◆ **Fragmento fuente**

━━━━━━━━━━━━━━━━━━━━

Opinión La Tercera Miércoles 22 de junio de 2022

El efecto Alfio

Joaquín Trujillo Silva |
Foto: Wlliam Rojas

En los cuentos de Giovanni Verga las injusticias sociales son desesperantes: el abuso de los patrones no tiene fin. El problema es que la dureza de muchos pobres entre sí, tampoco.

“Cavalleria rusticana”, un cuento del escritor italiano Giovanni Verga, es aparentemente muy simple. En los campos de la Sicilia de fines del siglo XIX, Turiddu, que ha vuelto de la milicia, se encuentra a Lola, su pinche, ahora de novia con Alfio, un seriote carretero con el cual pronto se casa. Para celarla, Turiddu corteja a la hija de un rico vecino, Santuzza. Como éste y Lola son infieles a Alfio y Santuzza, la segunda le cuenta al primero. Alfio reta a duelo a Turiddu, quien le muerde la oreja, sellando el acuerdo. Tras despedirse de su madre, ambos se acompañan hasta un sitio apartado. Durante el combate, Alfio coge un puñado de tierra y lo arroja en los ojos de su rival, aprovechando para matarlo.

El cuento forma parte de una colección que guarda un aire de familia con los de Baldomero Lillo. Y no. En los de Verga hay una más que inquietante conflictividad dentro de un mismo grupo social.

━━━━━━━━━━━━━━━━━━━━

Entradas almacenadas del conjunto de datos
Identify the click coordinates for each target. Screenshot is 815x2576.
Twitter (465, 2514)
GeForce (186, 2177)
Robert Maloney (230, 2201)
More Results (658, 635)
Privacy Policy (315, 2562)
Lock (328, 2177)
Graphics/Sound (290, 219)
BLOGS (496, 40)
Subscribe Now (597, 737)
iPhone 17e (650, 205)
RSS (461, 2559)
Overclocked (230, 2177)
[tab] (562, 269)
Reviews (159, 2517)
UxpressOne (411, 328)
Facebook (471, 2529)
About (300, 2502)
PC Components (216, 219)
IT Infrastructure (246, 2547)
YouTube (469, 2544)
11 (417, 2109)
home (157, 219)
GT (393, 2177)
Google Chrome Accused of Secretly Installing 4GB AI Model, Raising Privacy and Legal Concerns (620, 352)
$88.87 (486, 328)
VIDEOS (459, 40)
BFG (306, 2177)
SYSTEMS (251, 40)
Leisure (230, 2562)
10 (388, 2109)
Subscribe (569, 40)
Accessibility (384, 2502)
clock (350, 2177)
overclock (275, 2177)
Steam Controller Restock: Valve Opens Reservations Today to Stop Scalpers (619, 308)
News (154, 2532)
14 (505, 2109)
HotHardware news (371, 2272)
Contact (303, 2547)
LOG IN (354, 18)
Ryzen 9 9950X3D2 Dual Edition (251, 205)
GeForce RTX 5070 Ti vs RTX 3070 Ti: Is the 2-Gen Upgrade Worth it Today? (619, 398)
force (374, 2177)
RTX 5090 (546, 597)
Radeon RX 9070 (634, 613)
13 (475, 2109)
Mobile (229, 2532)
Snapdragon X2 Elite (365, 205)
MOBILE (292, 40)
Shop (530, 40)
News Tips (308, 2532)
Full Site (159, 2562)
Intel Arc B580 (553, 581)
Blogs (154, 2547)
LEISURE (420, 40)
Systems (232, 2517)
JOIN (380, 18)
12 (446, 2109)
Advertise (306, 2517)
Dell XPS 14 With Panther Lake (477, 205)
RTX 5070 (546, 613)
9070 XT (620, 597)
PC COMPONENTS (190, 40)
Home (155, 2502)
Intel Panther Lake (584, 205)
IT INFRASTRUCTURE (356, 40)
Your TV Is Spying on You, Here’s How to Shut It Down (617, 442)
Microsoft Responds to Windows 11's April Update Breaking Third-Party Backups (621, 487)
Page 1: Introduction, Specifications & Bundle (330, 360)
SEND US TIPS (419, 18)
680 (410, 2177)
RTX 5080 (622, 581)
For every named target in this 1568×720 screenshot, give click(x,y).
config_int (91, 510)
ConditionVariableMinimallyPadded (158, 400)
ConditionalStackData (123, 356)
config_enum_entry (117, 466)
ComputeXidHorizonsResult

━━━━━━━━━━━━━━━━━━━━

◆ **Acciones a realizar**
- 1) Determine si cada afirmación concuerda con la columna sobre Verga; responda sí o no y cite literalmente las palabras del texto que lo deciden. (a) Turiddu regresa de la milicia. (b) Santuzza es hija de un vecino pobre. (c) Alfio mata a Turiddu después de lanzarle tierra a los ojos.
- 2) Según la columna sobre Verga, ¿cuál es el oficio de Alfio?
- 3) Prosiga la columna sobre Verga a partir de su última oración.

◆ **Respuestas del ejercicio**
- 1)
(a) Sí: «Turiddu, que ha vuelto de la milicia».
(b) No: «corteja a la hija de un rico vecino, Santuzza».
(c) Sí: «Alfio coge un puñado de tierra y lo arroja en los ojos de su rival, aprovechando para matarlo».

- 2) Alfio es carretero.

- 3)
El compositor Pietro Mascagni convirtió este cuento en una ópera breve (1890). En ella, antes de acusar a Turiddu, Santuzza se debate y atormenta. Sin duda el anuncio de un nuevo mundo desquiciante es lo que hace de esta obra del llamado “verismo” una pieza magistral. Si bien se combinan los típicos, aunque exagerados, números de la ópera italiana, con sus arias, coros y un intermedio que hoy se escucha en terapias de relajación, es el final, que bien podría calificarse de “torture porn”, su broche de oro. Unos gritos de mujer, mezclados en el tumulto del coro, anuncian que “han matado al compadre Turiddu”. A continuación, la interjección ensordecedora e inarmónica de todos los personajes cierra, o mejor dicho, desmorona el telón,

“Cavalleria rusticana” obtuvo miles de representaciones durante el régimen fascista italiano. Su compositor, uno de los primeros bicicleteros de la historia, fue un seguro partidario.

La trama, que podría considerarse perfectamente pedestre, adquirió en el ampuloso tratamiento musical de Mascagni una connotación más ominosa.

Santuzza, que en el cuento apenas aparece, es la protagonista. Desde un primer momento sospecha la infidelidad, pero su decisión se tarda, alarga la trama. Cuando finalmente lo denuncia a Alfio, ha dado un paso terrible. Alfio es aquella gravedad del mundo que es la última en enterarse. Su ira significa la destrucción. Es aquel monstruo de sueño pesado que habita en el pueblo llano, que despierta pocas veces, casi siempre para devolver al mundo el orden, y no cualquiera, el menos liberal, coqueto, leve de todos, el del fascismo.

Concluida la Segunda Guerra, vencido aquel monstruo popular, los teóricos del marxismo, como por ejemplo György Lukács, se preguntaban por qué los padres fundadores de su ciencia no habían visto venir ese tipo tan especial de fenómeno. No les bastaba simplemente con hablar de “reacción”, “pequeñoburguesía”, y todas esas respuestas automáticas del rimario.

En los cuentos de Giovanni Verga las injusticias sociales son desesperantes: el abuso de los patrones no tiene fin. El problema es que la dureza de muchos pobres entre sí, tampoco.